◆ WHAT YOU WILL DO:
Run through the records and show each line that includes the string "computer".

◆ INPUT FOR THIS TASK:
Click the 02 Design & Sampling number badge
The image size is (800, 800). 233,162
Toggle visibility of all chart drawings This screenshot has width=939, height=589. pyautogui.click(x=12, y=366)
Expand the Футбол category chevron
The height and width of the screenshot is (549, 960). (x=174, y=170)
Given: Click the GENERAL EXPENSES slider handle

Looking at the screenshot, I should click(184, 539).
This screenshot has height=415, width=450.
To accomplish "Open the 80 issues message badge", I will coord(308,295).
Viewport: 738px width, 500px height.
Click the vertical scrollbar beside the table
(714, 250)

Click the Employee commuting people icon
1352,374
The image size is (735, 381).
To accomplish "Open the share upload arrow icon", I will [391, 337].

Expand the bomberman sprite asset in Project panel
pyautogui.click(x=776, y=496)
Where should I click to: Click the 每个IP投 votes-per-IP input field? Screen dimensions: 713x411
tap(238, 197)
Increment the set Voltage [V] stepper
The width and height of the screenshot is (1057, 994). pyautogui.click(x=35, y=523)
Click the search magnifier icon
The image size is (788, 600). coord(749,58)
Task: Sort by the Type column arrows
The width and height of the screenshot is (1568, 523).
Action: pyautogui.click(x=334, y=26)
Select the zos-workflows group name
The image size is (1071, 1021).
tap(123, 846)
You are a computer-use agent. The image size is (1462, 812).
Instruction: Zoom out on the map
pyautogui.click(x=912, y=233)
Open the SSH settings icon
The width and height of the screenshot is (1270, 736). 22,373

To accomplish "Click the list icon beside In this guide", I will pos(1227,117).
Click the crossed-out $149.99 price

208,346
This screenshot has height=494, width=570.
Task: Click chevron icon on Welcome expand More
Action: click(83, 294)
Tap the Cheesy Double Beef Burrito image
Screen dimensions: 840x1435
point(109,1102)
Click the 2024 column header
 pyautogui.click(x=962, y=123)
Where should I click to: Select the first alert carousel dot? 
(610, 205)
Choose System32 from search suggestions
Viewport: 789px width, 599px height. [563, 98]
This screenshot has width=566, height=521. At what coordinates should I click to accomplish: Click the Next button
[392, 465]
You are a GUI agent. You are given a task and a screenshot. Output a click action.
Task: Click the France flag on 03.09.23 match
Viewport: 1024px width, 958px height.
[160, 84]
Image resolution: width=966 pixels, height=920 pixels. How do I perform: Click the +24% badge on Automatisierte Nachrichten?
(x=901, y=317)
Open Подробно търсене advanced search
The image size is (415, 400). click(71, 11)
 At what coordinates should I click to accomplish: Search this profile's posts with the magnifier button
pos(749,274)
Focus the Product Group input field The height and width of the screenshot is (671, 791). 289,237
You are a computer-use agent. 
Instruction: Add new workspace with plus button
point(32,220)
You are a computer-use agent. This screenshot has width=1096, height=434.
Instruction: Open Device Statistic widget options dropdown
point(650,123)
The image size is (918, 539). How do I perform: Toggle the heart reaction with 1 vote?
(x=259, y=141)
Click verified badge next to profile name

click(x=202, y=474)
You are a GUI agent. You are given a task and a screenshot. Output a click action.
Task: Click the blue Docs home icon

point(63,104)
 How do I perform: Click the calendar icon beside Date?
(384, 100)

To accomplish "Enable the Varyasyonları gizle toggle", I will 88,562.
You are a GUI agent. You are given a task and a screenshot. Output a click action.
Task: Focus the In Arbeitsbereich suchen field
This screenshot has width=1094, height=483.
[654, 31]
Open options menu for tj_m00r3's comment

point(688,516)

◆ RESULT OF THIS EXERCISE:
You are a computer-use agent. The image size is (1462, 812).
You are a computer-use agent. 
You are a computer-use agent. This screenshot has width=1096, height=434.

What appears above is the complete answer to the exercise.